A normas morais nada mais são do que um zelo pelo convívio social. Basta imaginar um cidadão que mora sozinho num apartamento. Ele tem protocolos de conduta de uma pessoa que vive só. Até que passa a compartilhar o espaço com alguém. Rapidamente ele percebe que tem de parar de fazer parte das coisas que fazia. A partir do momento que passa a conviver, ele tem de impor um limite à sua conduta. Essa normatização, que ocorre no convívio de duas, cinquenta, ou cinquenta mil pessoas é que se chama ética. As pessoas podem e devem seguir em busca do seus desejos, desde que não agridam os outros, apontam os especialistas.

É claro, como observa o professor Barros Filho, que quando tratamos desse assunto, é muito tentador pensar nas primeiras páginas dos jornais, onde não faltam histórias escabrosas de abalos de conduta. Mas há excelentes exemplos fora delas. “Não há problemas só no Palácio do Planalto ou no Congresso Nacional”, diz o professor. Um exemplo que ele gosta de dar aos seus alunos é o da piscina. “Sempre me intriguei como as pessoas conseguiam ficar duas, três horas sem sair da água para urinar. Pensava que eu tinha algum problema prostático. Até que li uma pesquisa canadense que constatava que havia 70 litros de urina em cada piscina”, diz Barros Filho.
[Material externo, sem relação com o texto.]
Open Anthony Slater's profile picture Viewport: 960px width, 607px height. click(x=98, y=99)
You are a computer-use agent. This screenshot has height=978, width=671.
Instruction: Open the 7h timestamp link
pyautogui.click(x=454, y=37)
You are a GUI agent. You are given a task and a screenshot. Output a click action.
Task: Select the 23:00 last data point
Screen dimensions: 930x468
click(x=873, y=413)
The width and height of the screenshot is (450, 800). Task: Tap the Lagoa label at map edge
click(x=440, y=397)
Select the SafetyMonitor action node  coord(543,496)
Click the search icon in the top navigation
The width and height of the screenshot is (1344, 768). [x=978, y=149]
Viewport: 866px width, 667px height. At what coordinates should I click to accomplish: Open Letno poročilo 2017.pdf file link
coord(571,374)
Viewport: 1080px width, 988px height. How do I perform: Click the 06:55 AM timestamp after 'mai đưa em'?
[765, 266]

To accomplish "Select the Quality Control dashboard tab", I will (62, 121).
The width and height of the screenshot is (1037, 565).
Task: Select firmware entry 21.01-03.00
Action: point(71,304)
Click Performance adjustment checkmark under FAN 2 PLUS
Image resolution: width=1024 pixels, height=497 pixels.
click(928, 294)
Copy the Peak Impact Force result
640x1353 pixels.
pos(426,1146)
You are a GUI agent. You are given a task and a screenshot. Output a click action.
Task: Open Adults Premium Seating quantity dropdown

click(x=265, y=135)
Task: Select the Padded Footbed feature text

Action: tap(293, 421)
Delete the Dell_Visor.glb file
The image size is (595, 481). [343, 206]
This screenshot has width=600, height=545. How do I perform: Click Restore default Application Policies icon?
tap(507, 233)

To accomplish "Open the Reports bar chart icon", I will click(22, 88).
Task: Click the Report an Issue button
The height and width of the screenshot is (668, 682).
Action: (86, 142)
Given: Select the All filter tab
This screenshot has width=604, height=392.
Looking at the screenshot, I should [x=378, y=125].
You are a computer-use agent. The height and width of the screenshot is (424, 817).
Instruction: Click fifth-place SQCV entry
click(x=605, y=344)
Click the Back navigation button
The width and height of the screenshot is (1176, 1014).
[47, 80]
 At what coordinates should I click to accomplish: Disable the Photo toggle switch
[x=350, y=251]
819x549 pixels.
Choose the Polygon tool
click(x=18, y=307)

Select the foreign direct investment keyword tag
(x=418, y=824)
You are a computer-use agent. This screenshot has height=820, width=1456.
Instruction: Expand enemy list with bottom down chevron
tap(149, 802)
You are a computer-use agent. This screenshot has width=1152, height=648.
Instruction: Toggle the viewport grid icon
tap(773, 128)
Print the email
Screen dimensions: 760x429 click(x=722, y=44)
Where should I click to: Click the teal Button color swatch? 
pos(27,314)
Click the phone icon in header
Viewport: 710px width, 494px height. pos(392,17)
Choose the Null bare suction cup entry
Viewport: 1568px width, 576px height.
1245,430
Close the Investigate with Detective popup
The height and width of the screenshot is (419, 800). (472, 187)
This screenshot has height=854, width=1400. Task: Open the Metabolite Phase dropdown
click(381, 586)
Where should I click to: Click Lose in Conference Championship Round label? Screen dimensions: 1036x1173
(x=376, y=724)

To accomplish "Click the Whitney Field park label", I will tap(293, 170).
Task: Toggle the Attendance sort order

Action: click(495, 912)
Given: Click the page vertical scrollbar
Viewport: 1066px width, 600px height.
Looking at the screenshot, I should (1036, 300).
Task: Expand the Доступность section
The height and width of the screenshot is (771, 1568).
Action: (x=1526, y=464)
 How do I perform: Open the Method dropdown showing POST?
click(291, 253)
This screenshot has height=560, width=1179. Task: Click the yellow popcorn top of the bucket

“As pessoas condenam as outras a conviverem com seus excrementos simplesmente para não terem o desconforto de sair da água”, diz ele. Eis o ponto que explica por que muita gente tem dificuldade de incorporar a ética em sua rotina: “Ética pressupõe desconforto e maturidade.” A piscina, diz o professor, é uma alegoria: muitas pessoas fazem o que for preciso para ter vantagem. Ainda que coloquem em risco a vida de outros. Mas o professor Barros Filho faz um alerta. Numa sociedade onde as práticas mais corriqueiras são desrespeitadas, a civilização fracassou. Talvez por isso a ética começou a ser tão discutida por aqui. “O mundo está vivendo a crise da transição num cenário turbulento de ambiguidades que leva a diferentes leituras éticas simultâneas. Talvez nunca se tenha discutido tanto o que vale e o que não vale, com o agravante de as próprias instituições atravessarem séria crise de credibilidade”, afirma Leandro Karnal.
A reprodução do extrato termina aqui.